Records from a data source:
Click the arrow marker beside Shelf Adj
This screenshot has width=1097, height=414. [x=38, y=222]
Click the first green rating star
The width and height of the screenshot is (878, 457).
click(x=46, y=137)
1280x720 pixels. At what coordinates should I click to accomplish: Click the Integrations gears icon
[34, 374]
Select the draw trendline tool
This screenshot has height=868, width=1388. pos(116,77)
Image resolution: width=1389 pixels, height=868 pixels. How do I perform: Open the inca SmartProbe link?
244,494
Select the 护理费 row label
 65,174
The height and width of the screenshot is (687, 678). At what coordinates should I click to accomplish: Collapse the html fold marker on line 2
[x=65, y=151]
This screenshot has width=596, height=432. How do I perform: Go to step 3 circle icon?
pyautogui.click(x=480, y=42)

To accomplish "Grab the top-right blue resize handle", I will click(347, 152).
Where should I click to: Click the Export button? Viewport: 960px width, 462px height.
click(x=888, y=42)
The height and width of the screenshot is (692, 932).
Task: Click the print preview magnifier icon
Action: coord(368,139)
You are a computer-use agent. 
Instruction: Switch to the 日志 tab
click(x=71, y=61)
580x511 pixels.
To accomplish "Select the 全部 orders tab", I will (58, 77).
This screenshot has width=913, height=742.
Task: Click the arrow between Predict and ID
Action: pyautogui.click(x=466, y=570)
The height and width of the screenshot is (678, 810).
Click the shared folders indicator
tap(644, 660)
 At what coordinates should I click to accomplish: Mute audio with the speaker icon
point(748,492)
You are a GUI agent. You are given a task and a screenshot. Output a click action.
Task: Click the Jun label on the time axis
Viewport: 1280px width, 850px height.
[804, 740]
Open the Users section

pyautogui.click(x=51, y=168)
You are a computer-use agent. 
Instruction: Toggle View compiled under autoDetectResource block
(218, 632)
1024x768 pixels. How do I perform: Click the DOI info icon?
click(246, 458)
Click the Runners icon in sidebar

Aim of the task: Reproduce all the data exactly. Include every line.

The answer:
Click the arrow marker beside Shelf Adj
This screenshot has width=1097, height=414. [x=38, y=222]
Click the first green rating star
The width and height of the screenshot is (878, 457).
click(x=46, y=137)
1280x720 pixels. At what coordinates should I click to accomplish: Click the Integrations gears icon
[34, 374]
Select the draw trendline tool
This screenshot has height=868, width=1388. pos(116,77)
Image resolution: width=1389 pixels, height=868 pixels. How do I perform: Open the inca SmartProbe link?
244,494
Select the 护理费 row label
 65,174
The height and width of the screenshot is (687, 678). At what coordinates should I click to accomplish: Collapse the html fold marker on line 2
[x=65, y=151]
This screenshot has width=596, height=432. How do I perform: Go to step 3 circle icon?
pyautogui.click(x=480, y=42)

To accomplish "Grab the top-right blue resize handle", I will click(347, 152).
Where should I click to: Click the Export button? Viewport: 960px width, 462px height.
click(x=888, y=42)
The height and width of the screenshot is (692, 932).
Task: Click the print preview magnifier icon
Action: coord(368,139)
You are a computer-use agent. 
Instruction: Switch to the 日志 tab
click(x=71, y=61)
580x511 pixels.
To accomplish "Select the 全部 orders tab", I will (58, 77).
This screenshot has width=913, height=742.
Task: Click the arrow between Predict and ID
Action: pyautogui.click(x=466, y=570)
The height and width of the screenshot is (678, 810).
Click the shared folders indicator
tap(644, 660)
 At what coordinates should I click to accomplish: Mute audio with the speaker icon
point(748,492)
You are a GUI agent. You are given a task and a screenshot. Output a click action.
Task: Click the Jun label on the time axis
Viewport: 1280px width, 850px height.
[804, 740]
Open the Users section

pyautogui.click(x=51, y=168)
You are a computer-use agent. 
Instruction: Toggle View compiled under autoDetectResource block
(218, 632)
1024x768 pixels. How do I perform: Click the DOI info icon?
click(246, 458)
Click the Runners icon in sidebar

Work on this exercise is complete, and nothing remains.